## Görev Koşulları
Aşağıdaki sayfa alıntısında "İstanbul'un Kadıköy ilçesinde" ifadesinden "Celal savunmalarını yaptı." ifadesine kadar uzanan bölümü hiçbir değişiklik yapmadan yeniden yazın.

## Sayfa Alıntısı

Şule İdil Dere'nin annesi: Kusur şoförün değilse İBB'nin
Hafriyat kamyonunun altında kalarak can veren Şule İdil Dere'nin katil zanlılarının tutuksuz yargılandığı dava ertelendi.
HABER MERKEZİ- İBB'ye ait bir hafriyat kamyonunun çarpması sonucu yaşamını yitiren Şule İdil Dere'nin ölümüne neden olmakla yargılanan kamyon şoförü Mümin Kılıç'ın yargılandığı dava bugün görüldü.
İstanbul'un Kadıköy ilçesinde 12 Mayıs 2016 tarihinde Yoğurtçu Parkı'nda yaya-bisiklet yolunda yürüdüğü sırada İstanbul Büyükşehir Belediyesi'ne (İBB) ait bir hafriyat kamyonunun çarpması sonucu hayatını kaybeden İstanbul Üniversitesi (İÜ) İktisat Fakültesi öğrencisi 23 yaşındaki Şule İdil Dere'nin ölümüne ilişkin açılan davanın ilk duruşması Anadolu Adliyesi 57. Asliye Ceza Mahkemesi'nde görüldü. Bölgede çalışma yapan İBB ve belediye şirketi İSTAÇ A.Ş.'den aralarında şoförün de bulunduğu 7 kişinin yargılandığı davada, şoför Mümin Kılıç'a "taksirle ölüme neden olmak" suçundan 2 yıldan 6 yıla kadar hapis cezası istendiği duruşmada, ilk olarak sanıklardan Zafer Karasaçlı, Ergün Ata, Tayfur Bingöl ve Kamil Celal savunmalarını yaptı.
Ardından söz alan sanıkların avukatları, söz konusu işin İSTAÇ A.Ş'ye verildiğini ihale gereği iş güvenliği hususunda gerekli çalışmaların yapılmasının da İSTAÇ A.Ş'nin sorumluluğunda olduğunu belirterek, iddianamenin çelişkili bir şekilde hazırlandığını söyledi. Avukatlar, kazadan 4 ay sonra gönderilen iş bölüm planının çelişkili olduğuna dikkat çekti.
KAZADAN SONRA 'GEREKLİ TEDBİRİ ALIN' YAZISI GELDİ
Daha sonra deniz temizleme şefi olarak çalışan Saffet Altındağ'ın savunmasına geçildi. Saffet, iddianame ve bilirkişi raporunda çelişkiler olduğunu, bilirkişi raporunu kabul etmediğini söyledi. Saffet, sorumluluğun İSTAÇ A.Ş olduğunu belirtti. Saffet, "İBB tarafından İSTAÇ A.Ş'ye şifahen hangi bölgede çalışma başlatacakları bildirildi, ancak kazadan sonra bu husus değiştirildi ve İBB tarafından gerekli güvenlik önlemlerinin alındığı hususu İSTAÇ A.Ş'ye bildirildi" dedi.

## Derlenen Materyal
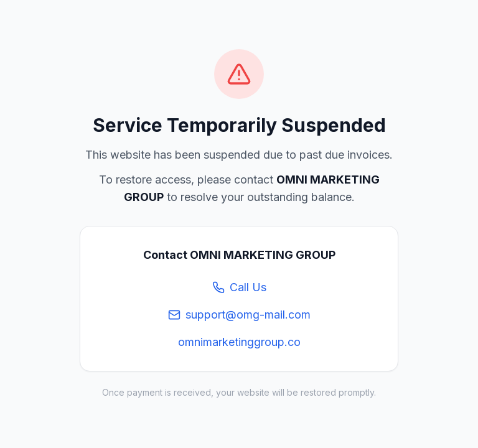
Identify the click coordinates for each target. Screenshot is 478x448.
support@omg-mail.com (239, 314)
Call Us (239, 287)
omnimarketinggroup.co (239, 342)
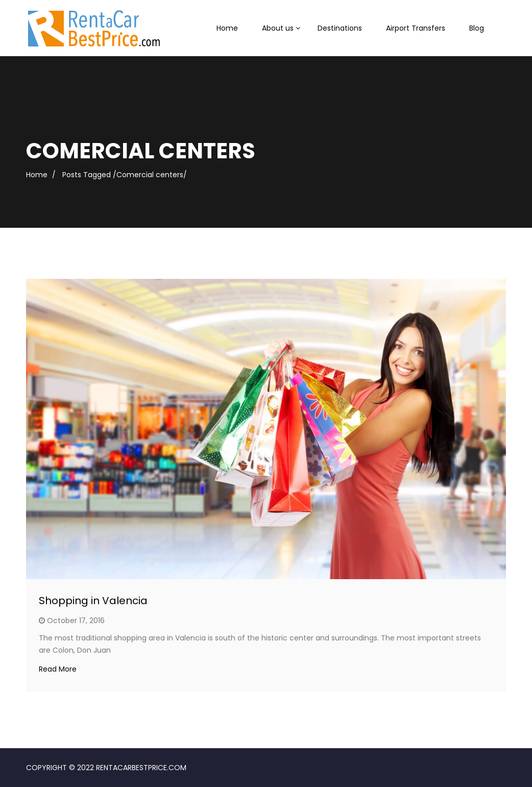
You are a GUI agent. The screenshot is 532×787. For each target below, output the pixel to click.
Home (227, 28)
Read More (58, 669)
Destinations (340, 28)
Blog (476, 28)
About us (278, 28)
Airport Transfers (416, 28)
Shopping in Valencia (93, 601)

## Çözüm
İstanbul'un Kadıköy ilçesinde 12 Mayıs 2016 tarihinde Yoğurtçu Parkı'nda yaya-bisiklet yolunda yürüdüğü sırada İstanbul Büyükşehir Belediyesi'ne (İBB) ait bir hafriyat kamyonunun çarpması sonucu hayatını kaybeden İstanbul Üniversitesi (İÜ) İktisat Fakültesi öğrencisi 23 yaşındaki Şule İdil Dere'nin ölümüne ilişkin açılan davanın ilk duruşması Anadolu Adliyesi 57. Asliye Ceza Mahkemesi'nde görüldü. Bölgede çalışma yapan İBB ve belediye şirketi İSTAÇ A.Ş.'den aralarında şoförün de bulunduğu 7 kişinin yargılandığı davada, şoför Mümin Kılıç'a "taksirle ölüme neden olmak" suçundan 2 yıldan 6 yıla kadar hapis cezası istendiği duruşmada, ilk olarak sanıklardan Zafer Karasaçlı, Ergün Ata, Tayfur Bingöl ve Kamil Celal savunmalarını yaptı.